• **EXERCISE AIM**:
Arrange the lines of the material as a numbered list with blank lines omitted, starting at the line that contains "The height and width of the screenshot is (413, 582)." and ending after the line that contains "at that location.".

=== GIVEN INFORMATION ===

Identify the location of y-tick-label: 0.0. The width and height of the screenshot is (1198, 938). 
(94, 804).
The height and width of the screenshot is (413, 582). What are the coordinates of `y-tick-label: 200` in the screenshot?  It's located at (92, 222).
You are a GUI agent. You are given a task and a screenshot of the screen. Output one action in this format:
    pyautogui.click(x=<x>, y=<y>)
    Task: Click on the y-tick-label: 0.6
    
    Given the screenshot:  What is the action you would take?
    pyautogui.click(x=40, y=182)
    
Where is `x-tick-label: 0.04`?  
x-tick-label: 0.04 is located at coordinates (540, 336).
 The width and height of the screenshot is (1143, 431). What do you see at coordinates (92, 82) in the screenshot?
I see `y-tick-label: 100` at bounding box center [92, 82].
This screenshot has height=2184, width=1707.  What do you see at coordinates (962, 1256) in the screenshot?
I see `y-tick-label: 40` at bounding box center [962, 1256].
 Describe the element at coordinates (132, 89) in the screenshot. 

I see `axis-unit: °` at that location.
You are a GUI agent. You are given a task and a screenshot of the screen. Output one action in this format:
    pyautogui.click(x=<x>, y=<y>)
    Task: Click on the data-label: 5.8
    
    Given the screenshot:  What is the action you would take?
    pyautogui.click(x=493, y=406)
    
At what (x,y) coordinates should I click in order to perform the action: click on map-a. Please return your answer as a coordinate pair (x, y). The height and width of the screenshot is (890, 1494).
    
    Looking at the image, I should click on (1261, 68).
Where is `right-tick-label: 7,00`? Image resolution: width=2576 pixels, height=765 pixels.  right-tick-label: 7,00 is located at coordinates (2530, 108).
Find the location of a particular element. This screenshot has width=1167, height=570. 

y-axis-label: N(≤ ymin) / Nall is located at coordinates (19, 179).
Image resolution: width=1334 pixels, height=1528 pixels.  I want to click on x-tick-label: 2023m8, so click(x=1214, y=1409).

===

• **ANSWER FOR THE TASK**:
1. The height and width of the screenshot is (413, 582). What are the coordinates of `y-tick-label: 200` in the screenshot?  It's located at (92, 222).
2. You are a GUI agent. You are given a task and a screenshot of the screen. Output one action in this format:
3.     pyautogui.click(x=<x>, y=<y>)
4.     Task: Click on the y-tick-label: 0.6
5.     Given the screenshot:  What is the action you would take?
6.     pyautogui.click(x=40, y=182)
7. Where is `x-tick-label: 0.04`?  
8. x-tick-label: 0.04 is located at coordinates (540, 336).
9.  The width and height of the screenshot is (1143, 431). What do you see at coordinates (92, 82) in the screenshot?
10. I see `y-tick-label: 100` at bounding box center [92, 82].
11. This screenshot has height=2184, width=1707.  What do you see at coordinates (962, 1256) in the screenshot?
12. I see `y-tick-label: 40` at bounding box center [962, 1256].
13.  Describe the element at coordinates (132, 89) in the screenshot. 
14. I see `axis-unit: °` at that location.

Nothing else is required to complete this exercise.